Reconciliation is fancy word the divorce lawyers use for a couple choosing to do the often difficult work to try to make their marriage work. The lawyers of the Gitlin Law Firm support reconciliations where appropriate. Just like deciding to get divorced, a divorce lawyer cannot advise you whether reconciliation is appropriate for you, but can let you know the possible risks associated with attempted reconciliations.
Once a party hires a lawyer is it too late to reconcile?
No. But it takes a willingness by each spouse to do the work necessary to try to reconcile. If either spouse is adamant about wanting a divorce, there is little that can ultimately be done to prevent it because Illinois is a pure no-fault state.
While there is little a lawyer can do to bring about a reconciliation, the lawyer should not stand in the way of a reconciliation, and often can recommend good marital counselors.
Do you advise the party who wants to preserve the marriage that a trial separation may help bring the couple together?
Not usually. Marital problems may be resolved through face-to-face communications and with marital counseling. If there is a separation, usually face-to-face communications are limited. Some marriage counselors and therapists may recommend a “trial separation.” One website defined this as:
A trial separation agreement is often a flexible, informal agreement between a husband and wife who have hopes of repairing their marriage and rebuilding their relationship. It’s a stepping back period and a time to figure out if repair of their marriage is even possible.

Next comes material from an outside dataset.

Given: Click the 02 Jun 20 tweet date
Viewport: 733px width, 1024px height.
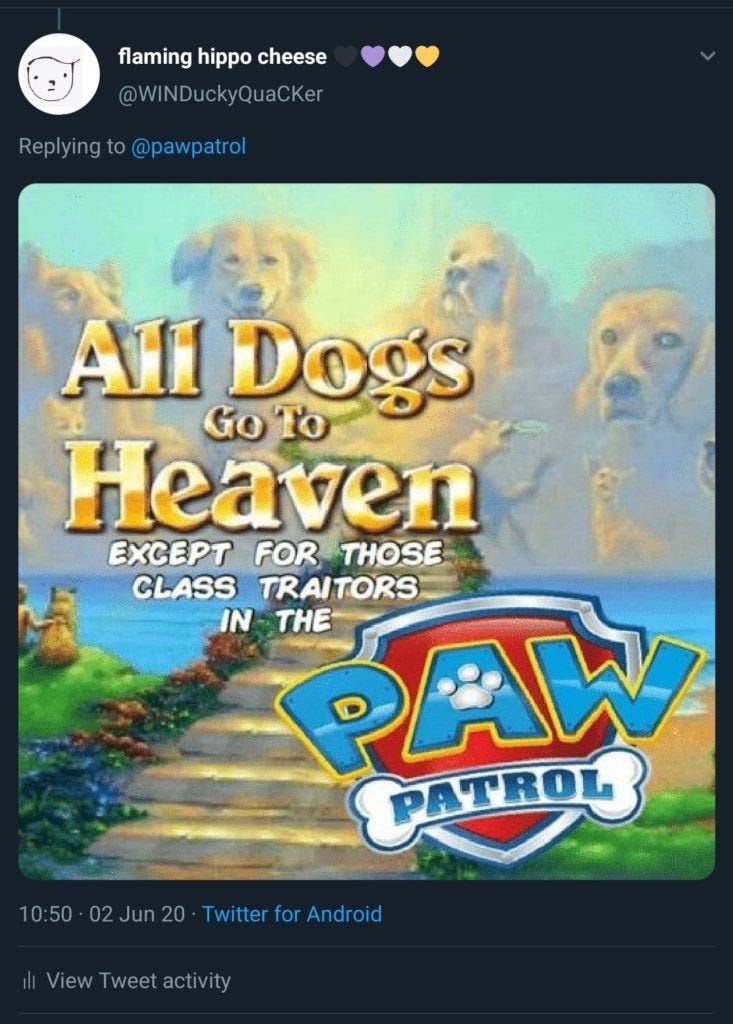Looking at the screenshot, I should (137, 913).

Part of the reason that the statistics about trial separations reflect that they generally do not work may be because one spouse is not honest and actually is using the trial separation as a means to start what is actually a divorce process.
Once divorce proceedings have started is it too late for counseling?

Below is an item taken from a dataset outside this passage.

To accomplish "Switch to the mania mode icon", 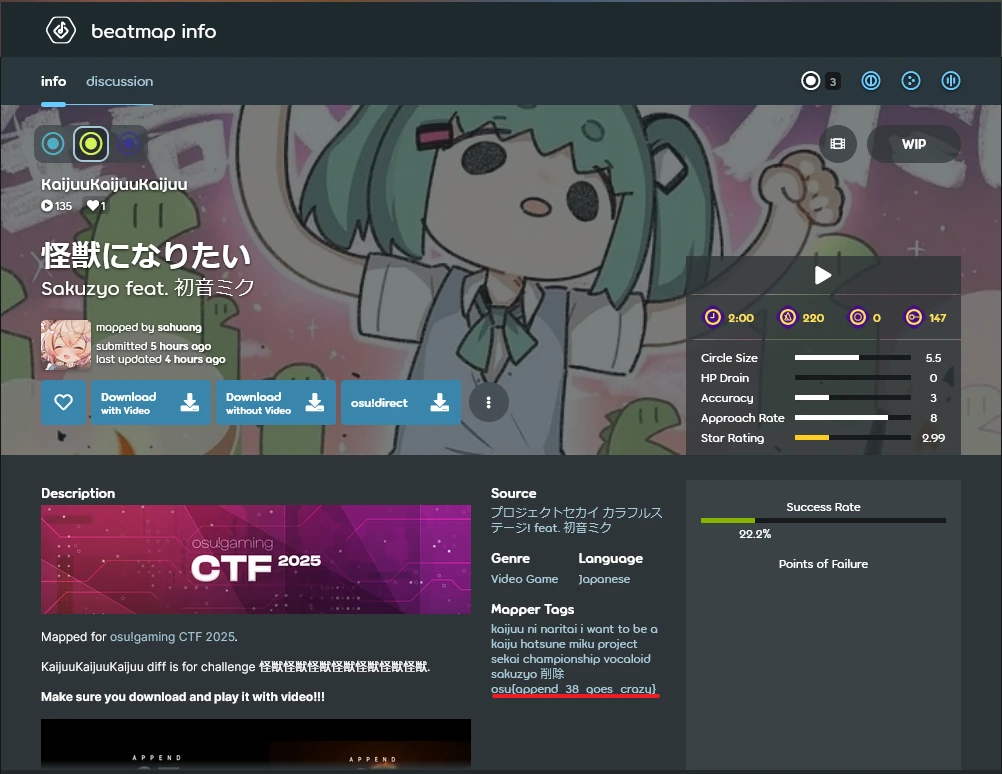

No. If your spouse does not agree to counseling, you should have counseling for yourself because there are things you may be able to do—on your own—that might help to ultimately reconcile your marriage (again if your spouse ultimately shows a willingness to do the work). Because divorce is one of the most stressful times in a person’s life, you will be able to go through the divorce process with less emotional pain if you are in counseling. The Gitlin Law Firm recommends counseling to all of its clients.
Do I need professional counseling to effect a reconciliation?
My answer is—yes. At the root of many marital problems is the inability to communicate. Counseling or therapy helps facilitate communications and can teach you to communicate with each other. Couples invest in a great many items during their marriage. Investing in marital counseling can reap rewards — in situations where both spouses have a genuine interest in trying to make the marriage “work.”
If we decide to try to reconcile, do I need to dismiss the divorce proceedings?
Not necessarily right away. It really depends on the status of your case and whether the county where your case is pending has what is called a “reconciliation calendar.” Generally, you may put the divorce proceedings on hold, but not indefinitely. The judge will probably want to dispose of the case, one way or another, within about six months.
We are attempting to reconcile. Other than counseling, are there other good resources?
Besides counseling, good resources include Marriage on the Mend: Healing Your Relationship After Crisis, Separation, or Divorce Paperback – March 27, 2015.